BEGIN

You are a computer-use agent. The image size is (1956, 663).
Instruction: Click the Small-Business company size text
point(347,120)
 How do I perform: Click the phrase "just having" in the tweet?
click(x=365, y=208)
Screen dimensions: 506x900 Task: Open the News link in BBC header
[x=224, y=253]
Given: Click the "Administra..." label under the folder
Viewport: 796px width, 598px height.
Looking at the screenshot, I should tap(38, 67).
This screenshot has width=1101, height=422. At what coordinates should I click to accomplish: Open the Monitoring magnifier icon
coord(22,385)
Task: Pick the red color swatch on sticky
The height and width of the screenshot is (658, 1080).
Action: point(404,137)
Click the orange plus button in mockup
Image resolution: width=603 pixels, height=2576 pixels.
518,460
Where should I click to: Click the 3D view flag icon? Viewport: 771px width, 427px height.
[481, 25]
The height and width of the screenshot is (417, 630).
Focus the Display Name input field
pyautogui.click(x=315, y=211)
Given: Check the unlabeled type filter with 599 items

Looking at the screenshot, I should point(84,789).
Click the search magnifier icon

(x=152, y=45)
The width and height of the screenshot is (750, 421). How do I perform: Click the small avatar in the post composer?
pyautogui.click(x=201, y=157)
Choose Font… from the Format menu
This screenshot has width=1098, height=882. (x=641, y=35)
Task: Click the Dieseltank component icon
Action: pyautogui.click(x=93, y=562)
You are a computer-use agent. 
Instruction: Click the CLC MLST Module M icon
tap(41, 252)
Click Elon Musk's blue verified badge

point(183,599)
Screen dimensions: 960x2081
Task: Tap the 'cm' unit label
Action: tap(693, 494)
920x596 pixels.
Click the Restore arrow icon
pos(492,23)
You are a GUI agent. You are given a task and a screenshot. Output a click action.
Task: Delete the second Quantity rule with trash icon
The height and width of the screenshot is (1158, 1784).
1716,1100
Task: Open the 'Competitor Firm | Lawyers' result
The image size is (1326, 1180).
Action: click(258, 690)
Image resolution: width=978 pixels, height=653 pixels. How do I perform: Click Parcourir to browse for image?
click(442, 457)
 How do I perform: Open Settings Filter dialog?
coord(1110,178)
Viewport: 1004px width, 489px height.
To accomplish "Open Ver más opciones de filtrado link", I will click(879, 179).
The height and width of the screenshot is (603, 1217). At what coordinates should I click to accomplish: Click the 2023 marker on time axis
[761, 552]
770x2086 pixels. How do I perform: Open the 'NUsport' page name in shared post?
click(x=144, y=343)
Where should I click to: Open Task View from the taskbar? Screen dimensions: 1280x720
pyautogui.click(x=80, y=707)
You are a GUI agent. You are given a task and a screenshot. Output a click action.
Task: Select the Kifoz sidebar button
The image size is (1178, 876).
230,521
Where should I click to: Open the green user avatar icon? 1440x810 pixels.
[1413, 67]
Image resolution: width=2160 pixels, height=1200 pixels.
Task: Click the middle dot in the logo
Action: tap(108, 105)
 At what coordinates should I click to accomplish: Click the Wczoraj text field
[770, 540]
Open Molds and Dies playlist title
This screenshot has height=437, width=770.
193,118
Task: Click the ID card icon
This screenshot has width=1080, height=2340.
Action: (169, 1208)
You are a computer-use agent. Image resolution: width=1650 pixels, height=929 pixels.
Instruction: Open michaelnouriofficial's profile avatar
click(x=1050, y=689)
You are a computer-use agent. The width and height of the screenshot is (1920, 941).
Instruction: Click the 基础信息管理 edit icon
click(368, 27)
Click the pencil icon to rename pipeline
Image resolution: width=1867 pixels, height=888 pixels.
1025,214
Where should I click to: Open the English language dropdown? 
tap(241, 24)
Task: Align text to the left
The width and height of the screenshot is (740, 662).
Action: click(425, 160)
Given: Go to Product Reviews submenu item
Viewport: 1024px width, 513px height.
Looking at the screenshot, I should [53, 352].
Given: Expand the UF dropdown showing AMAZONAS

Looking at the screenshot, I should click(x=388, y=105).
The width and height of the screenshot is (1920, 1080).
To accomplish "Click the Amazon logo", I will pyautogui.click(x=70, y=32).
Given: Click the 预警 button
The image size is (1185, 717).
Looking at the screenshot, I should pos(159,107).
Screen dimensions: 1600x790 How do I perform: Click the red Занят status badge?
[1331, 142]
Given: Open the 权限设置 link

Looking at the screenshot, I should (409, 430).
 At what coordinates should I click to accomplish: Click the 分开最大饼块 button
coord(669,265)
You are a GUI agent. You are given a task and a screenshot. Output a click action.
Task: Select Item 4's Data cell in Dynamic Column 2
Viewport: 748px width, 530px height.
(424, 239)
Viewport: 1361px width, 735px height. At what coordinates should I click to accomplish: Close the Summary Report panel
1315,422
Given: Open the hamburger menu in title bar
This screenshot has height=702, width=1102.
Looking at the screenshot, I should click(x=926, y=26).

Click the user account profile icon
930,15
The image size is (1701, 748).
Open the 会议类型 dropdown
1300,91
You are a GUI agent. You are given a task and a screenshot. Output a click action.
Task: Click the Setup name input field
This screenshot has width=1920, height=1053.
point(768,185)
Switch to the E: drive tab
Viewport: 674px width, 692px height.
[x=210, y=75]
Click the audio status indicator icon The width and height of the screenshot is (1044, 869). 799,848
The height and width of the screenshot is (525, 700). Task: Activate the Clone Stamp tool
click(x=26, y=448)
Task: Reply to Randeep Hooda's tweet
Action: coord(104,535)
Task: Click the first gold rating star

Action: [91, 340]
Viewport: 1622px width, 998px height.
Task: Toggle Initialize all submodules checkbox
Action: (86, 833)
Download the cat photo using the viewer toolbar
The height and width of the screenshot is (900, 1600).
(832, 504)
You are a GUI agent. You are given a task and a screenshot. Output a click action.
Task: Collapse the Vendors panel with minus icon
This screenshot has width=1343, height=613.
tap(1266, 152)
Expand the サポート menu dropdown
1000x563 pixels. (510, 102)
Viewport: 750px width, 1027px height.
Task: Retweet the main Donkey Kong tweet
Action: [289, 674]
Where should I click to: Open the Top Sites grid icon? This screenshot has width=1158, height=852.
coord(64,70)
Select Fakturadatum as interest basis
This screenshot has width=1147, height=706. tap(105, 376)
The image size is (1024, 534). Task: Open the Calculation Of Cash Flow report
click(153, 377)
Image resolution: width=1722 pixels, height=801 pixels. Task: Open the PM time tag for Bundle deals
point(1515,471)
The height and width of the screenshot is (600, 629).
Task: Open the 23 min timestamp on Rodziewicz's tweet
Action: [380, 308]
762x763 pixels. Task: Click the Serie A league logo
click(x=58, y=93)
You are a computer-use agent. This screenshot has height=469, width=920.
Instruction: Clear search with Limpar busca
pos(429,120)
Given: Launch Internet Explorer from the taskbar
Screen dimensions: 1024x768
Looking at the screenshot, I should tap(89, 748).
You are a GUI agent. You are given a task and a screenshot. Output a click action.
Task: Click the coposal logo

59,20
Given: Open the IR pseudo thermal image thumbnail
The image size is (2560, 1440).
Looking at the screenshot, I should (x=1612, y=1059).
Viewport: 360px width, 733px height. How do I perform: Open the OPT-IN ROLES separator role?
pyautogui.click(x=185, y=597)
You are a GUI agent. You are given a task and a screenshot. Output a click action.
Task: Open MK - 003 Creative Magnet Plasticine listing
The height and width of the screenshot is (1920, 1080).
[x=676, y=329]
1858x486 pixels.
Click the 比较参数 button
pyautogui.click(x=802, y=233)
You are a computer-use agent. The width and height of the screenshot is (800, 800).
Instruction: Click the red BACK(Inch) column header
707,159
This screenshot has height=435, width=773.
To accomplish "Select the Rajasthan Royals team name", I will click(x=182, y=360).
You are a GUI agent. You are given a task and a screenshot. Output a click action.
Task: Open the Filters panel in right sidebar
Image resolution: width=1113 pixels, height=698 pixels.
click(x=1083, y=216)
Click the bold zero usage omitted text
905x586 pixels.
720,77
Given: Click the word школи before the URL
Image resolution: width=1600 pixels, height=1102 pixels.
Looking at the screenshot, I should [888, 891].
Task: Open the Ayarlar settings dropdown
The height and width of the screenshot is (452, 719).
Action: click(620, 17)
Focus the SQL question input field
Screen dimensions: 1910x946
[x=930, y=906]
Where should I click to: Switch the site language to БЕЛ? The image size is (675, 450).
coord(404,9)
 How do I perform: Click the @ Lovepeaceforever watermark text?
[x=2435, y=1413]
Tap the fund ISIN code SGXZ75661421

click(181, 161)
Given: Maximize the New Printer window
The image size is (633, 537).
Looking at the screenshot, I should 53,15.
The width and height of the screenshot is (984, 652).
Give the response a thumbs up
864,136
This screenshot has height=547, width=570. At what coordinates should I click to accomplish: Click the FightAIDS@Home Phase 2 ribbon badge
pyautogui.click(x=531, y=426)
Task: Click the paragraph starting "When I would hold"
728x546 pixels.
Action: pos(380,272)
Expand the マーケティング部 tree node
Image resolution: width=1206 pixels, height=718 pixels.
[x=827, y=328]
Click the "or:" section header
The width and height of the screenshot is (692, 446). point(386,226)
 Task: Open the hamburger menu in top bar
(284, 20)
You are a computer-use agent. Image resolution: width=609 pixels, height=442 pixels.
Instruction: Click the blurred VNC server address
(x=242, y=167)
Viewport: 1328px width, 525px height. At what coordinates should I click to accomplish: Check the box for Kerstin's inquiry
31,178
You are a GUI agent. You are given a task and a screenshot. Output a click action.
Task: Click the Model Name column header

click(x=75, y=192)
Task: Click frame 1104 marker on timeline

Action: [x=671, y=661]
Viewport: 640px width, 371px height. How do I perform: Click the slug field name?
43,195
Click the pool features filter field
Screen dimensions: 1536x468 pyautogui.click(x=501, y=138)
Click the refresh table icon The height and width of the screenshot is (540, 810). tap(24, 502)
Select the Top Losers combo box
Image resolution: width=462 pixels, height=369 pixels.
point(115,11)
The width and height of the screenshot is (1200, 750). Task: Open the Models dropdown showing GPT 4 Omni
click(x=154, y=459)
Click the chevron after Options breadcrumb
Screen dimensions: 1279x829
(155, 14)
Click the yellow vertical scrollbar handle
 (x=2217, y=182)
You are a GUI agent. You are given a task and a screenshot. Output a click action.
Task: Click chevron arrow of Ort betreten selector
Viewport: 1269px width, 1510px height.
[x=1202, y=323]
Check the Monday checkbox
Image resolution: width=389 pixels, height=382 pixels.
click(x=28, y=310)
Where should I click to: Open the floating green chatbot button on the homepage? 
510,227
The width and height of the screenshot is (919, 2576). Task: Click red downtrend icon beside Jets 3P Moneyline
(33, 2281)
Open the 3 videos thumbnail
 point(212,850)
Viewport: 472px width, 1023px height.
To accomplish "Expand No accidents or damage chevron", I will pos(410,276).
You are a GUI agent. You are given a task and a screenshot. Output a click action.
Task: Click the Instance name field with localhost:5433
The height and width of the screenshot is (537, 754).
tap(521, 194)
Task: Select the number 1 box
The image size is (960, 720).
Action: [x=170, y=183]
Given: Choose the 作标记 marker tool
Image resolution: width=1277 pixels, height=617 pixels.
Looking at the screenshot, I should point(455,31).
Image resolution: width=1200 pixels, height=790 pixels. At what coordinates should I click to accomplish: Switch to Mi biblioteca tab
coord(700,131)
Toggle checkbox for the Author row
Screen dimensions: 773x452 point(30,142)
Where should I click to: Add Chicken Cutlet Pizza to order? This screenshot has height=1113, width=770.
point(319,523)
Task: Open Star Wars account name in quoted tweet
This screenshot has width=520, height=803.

END

Goal of the exercise | In the listing above, locate the line containing "Task: Select the Kifoz sidebar button" and the line containing "You are a computer-use agent. Image resolution: width=1650". Extract those two lines and every line between them, exactly as written, and only those.

Your solution |
Task: Select the Kifoz sidebar button
The image size is (1178, 876).
230,521
Where should I click to: Open the green user avatar icon? 1440x810 pixels.
[1413, 67]
Image resolution: width=2160 pixels, height=1200 pixels.
Task: Click the middle dot in the logo
Action: tap(108, 105)
 At what coordinates should I click to accomplish: Click the Wczoraj text field
[770, 540]
Open Molds and Dies playlist title
This screenshot has height=437, width=770.
193,118
Task: Click the ID card icon
This screenshot has width=1080, height=2340.
Action: (169, 1208)
You are a computer-use agent. Image resolution: width=1650 pixels, height=929 pixels.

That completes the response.